[
https://issues.apache.org/jira/browse/HIVE-29361?page=com.atlassian.jira.plugin.system.issuetabpanels:all-tabpanel
]
Denys Kuzmenko updated HIVE-29361:
----------------------------------
Assignee: Denys Kuzmenko
Status: Patch Available (was: Open)
> 'analyze table compute statistics for columns' on partitioned Iceberg tables
> fails with NullPointerException
> ------------------------------------------------------------------------------------------------------------
>
> Key: HIVE-29361
> URL: https://issues.apache.org/jira/browse/HIVE-29361
> Project: Hive
> Issue Type: Bug
> Affects Versions: 4.2.0
> Reporter: Sungwoo Park
> Assignee: Denys Kuzmenko
> Priority: Major
> Labels: pull-request-available
>
> I found an error (NullPointerException) while updating statistics of TPC-DS
> datasets stored on Iceberg.
> These are steps taken to produce the error:
> 1. Load partitioned Iceberg tables, e.g.:
> create table catalog_returns
> ( cr_returned_time_sk bigint, cr_item_sk bigint, cr_refunded_customer_sk
> bigint, cr_refunded_cdemo_sk bigint, cr_refunded_hdemo_sk bigint,
> cr_refunded_addr_sk bigint, cr_returning_customer_sk bigint,
> cr_returning_cdemo_sk bigint, cr_returning_hdemo_sk bigint,
> cr_returning_addr_sk bigint, cr_call_center_sk bigint, cr_catalog_page_sk
> bigint, cr_ship_mode_sk bigint, cr_warehouse_sk bigint, cr_reason_sk bigint,
> cr_order_number bigint, cr_return_quantity int, cr_return_amount double,
> cr_return_tax double, cr_return_amt_inc_tax double, cr_fee double,
> cr_return_ship_cost double, cr_refunded_cash double, cr_reversed_charge
> double, cr_store_credit double, cr_net_loss double)
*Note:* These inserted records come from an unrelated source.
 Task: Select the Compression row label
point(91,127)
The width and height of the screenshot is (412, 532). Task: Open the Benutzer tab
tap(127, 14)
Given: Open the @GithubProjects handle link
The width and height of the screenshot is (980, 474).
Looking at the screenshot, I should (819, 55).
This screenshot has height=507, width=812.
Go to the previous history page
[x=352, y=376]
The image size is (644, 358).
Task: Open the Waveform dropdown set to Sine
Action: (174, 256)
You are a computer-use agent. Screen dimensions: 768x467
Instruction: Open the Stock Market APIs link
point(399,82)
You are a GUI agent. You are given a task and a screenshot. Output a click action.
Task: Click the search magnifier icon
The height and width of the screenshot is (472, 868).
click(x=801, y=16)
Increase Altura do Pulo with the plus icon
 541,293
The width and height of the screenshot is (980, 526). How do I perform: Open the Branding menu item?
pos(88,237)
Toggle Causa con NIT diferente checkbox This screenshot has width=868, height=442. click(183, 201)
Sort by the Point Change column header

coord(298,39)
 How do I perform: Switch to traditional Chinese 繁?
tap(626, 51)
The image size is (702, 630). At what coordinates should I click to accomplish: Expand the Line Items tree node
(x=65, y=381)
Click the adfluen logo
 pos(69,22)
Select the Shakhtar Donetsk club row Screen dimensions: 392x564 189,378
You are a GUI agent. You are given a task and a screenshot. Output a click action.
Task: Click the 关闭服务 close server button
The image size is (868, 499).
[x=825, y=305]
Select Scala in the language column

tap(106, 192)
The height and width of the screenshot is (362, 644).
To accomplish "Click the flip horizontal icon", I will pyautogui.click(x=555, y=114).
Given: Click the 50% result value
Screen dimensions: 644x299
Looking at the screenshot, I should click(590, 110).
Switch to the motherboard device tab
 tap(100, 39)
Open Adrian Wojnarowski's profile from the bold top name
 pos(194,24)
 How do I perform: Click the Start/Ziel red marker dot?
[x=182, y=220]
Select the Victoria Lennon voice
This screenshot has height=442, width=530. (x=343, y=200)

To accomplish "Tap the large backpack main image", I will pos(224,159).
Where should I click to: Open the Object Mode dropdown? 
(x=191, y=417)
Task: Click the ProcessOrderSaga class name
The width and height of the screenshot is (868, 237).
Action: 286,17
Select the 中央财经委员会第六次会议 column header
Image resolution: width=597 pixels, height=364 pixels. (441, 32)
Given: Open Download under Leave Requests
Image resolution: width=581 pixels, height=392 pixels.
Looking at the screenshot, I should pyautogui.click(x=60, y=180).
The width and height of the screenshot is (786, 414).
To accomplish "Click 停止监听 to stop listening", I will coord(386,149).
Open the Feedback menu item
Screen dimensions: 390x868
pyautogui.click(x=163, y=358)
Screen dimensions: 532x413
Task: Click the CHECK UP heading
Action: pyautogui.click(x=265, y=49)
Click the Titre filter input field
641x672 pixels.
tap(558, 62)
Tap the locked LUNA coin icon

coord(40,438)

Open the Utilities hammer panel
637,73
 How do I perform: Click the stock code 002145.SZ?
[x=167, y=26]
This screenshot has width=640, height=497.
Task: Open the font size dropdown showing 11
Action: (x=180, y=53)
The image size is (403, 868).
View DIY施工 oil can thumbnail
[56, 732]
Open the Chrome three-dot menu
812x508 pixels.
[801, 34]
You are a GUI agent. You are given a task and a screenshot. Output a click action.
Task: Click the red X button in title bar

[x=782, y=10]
> partitioned by (cr_returned_date_sk bigint)
> STORED BY ICEBERG
> stored as orc tblproperties ("orc.compress"="SNAPPY");
> insert overwrite table catalog_returns select * from
> tpcds_bin_partitioned_orc_10000.catalog_returns;
> Loading Iceberg tables works okay, and I can run simple TPC-DS queries like
> query 12.
> 2. Compute statistics by executing, e.g.:
> analyze table catalog_returns compute statistics for columns;
> Computing statistics seems okay, but updating statistics fails with the
> following stack trace.
> ...
> 2025-12-07T17:52:57,450 INFO [HiveServer2-Background-Pool: Thread-277]
> stats.BasicStatsTask: Partition {cr_returned_date_sk=2452924} stats:
> [numFiles=1, numRows=25, totalSize=6266]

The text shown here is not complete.